I have used this cable successfully to get data from a SATA hard drive, but have not been successful with either of the ATA drives. The cable provides a connector for ATA drives, so because of this and the advice I have been given I am working under the assumption that the cable is fit for this purpose.

When I first attached either of the hard drives Windows went through the usual detecting new hardware etc., and the hard drive is listed in the Device Manager. The drive is also listed in Disk Management, however it is not assigned a letter and the option to Change Drive Letter and Paths is greyed out.

I've tried restarting the laptop numerous times, unplugging and reattaching the hard drive, and even booting Windows with the hard drive attached. Does anyone have suggestions as to what I should do next?

I'm running Windows XP SP3, although I don't think I have all of the latest patches installed. Any feedback will be greatly appreciated, and I will do my best to answer any questions.
================
→ **Written problem**:
Extract the passage of the hard drive troubleshooting post from "When I first" up to and including "should do next?". The lines that follow have nothing to do with this.
================
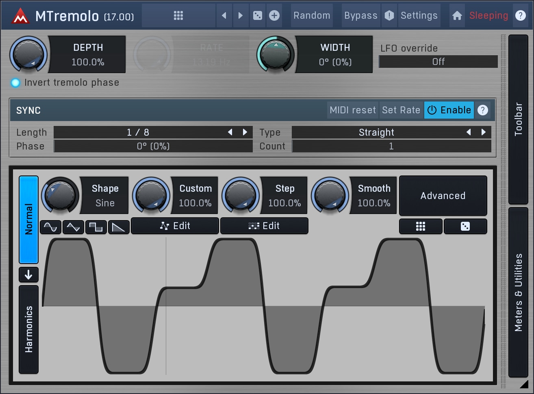Screen dimensions: 534x394
Task: Open the Sync Type Straight selector
Action: pos(376,132)
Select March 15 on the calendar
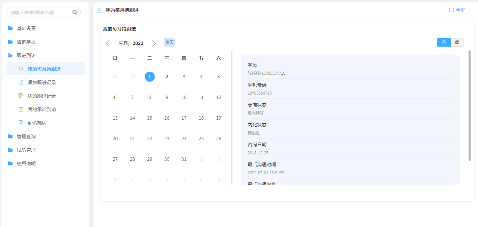The width and height of the screenshot is (478, 227). [x=149, y=118]
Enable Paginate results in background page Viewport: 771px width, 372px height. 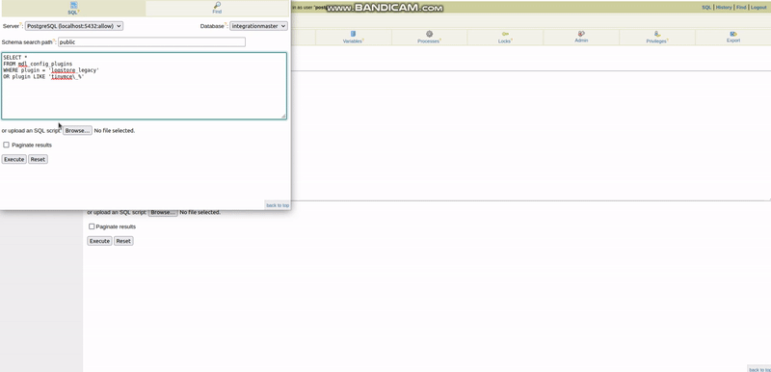pyautogui.click(x=92, y=226)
================
→ **Exercise solution**:
When I first attached either of the hard drives Windows went through the usual detecting new hardware etc., and the hard drive is listed in the Device Manager. The drive is also listed in Disk Management, however it is not assigned a letter and the option to Change Drive Letter and Paths is greyed out.

I've tried restarting the laptop numerous times, unplugging and reattaching the hard drive, and even booting Windows with the hard drive attached. Does anyone have suggestions as to what I should do next?